A difficult book to love,
This review is from: Loving April (Puffin Teenage Fiction) (Paperback)
Loving April (1995) is one of Melvin Burgess' early books, published a year before his chart-topping, media-exciting Junk. Set in the 1920s, Loving April is the story of Tony and the titular April. Tony and his mother have moved into a rural village following their father's desertion. Both of them are fairly useless Downton Abbey types - neither capable of cooking a meal or cleaning their own house. Still, while Tony whines, his mother does her best to make do, buying a "cook book" and trying to "get a job", much like the common people do.

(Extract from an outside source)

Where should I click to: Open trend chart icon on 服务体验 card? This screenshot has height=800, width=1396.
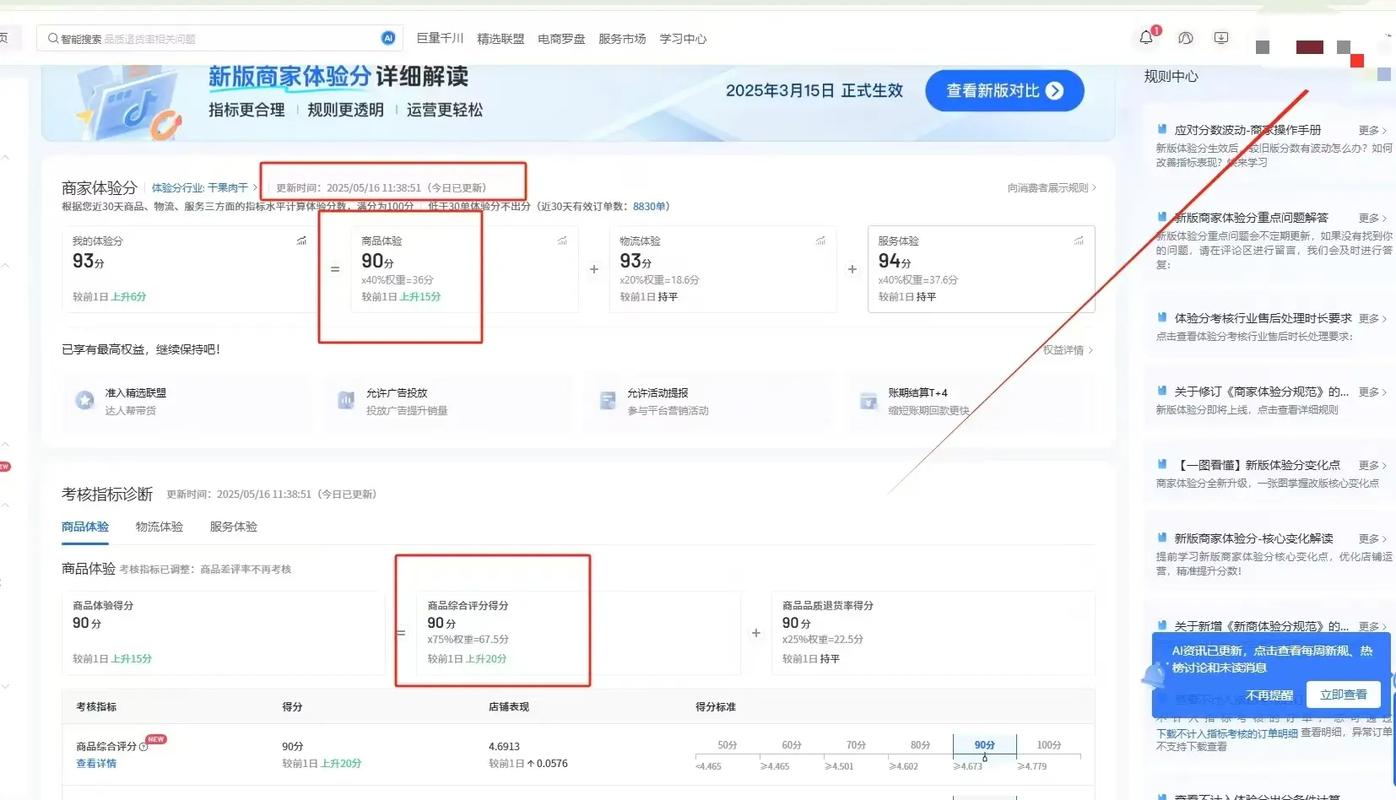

The two are saved by April, a local girl of Tony's age. April is deaf and unschooled - she runs around the village with her collection of rescued animals, unintentionally making a huge nuisance of herself (in one of the book's better scenes, she brings her pet swan to church on Sunday morning). April initially scares Tony, who has never met anyone like her. But she confidently takes over the running of their household, appearing (like magic) to cook meals and do practical things like "start fires". In turn, Tony's mother teaches April the basics of etiquette, table manners and how to dress - all things that no one else had ever bothered to do.
As is inevitable, April (who scrubs up nicely) and Tony (who loosens up nicely) start to get warm and squishy feelings for one another. Tony stays conscious of his class and background throughout. He sees his situation as temporary, and thinks himself above the rest of the village (April included). His mother's somewhat "single" state also upsets him. While Tony wrestles with his insecurities, April deals with more pressing problems. As someone neglected by her family and scorned by the village, April must fend for herself. Her attachment to Tony only makes her more of an outcast - the ugly duckling adopted by a family of fallen swans. The local boys also have a distinctly predatory air. As April sheds her protective layer of dirt, she finds herself with even worse problems.
Loving April starts better than it ends. Tony is never likeable, but at least at the beginning, he's somewhat empathetic. As the book continues, his desperate snobbery and misogyny make him more and more irritating. April is a less grating character (if somewhat overly fey), but that only makes her constant series of misfortunes more painful. April's a genuinely good person, while Tony is an utter jerk.
Mr. Burgess specialises in providing unDickensian anti-karmic resolutions to his stories an Loving April is par for the course - only one of these two people deserves a "happily ever after", and it will certainly not come from being conjoined with the other. Tony survives his situation, but never surpasses it. April, however, exudes the sense of character growth that Tony does not.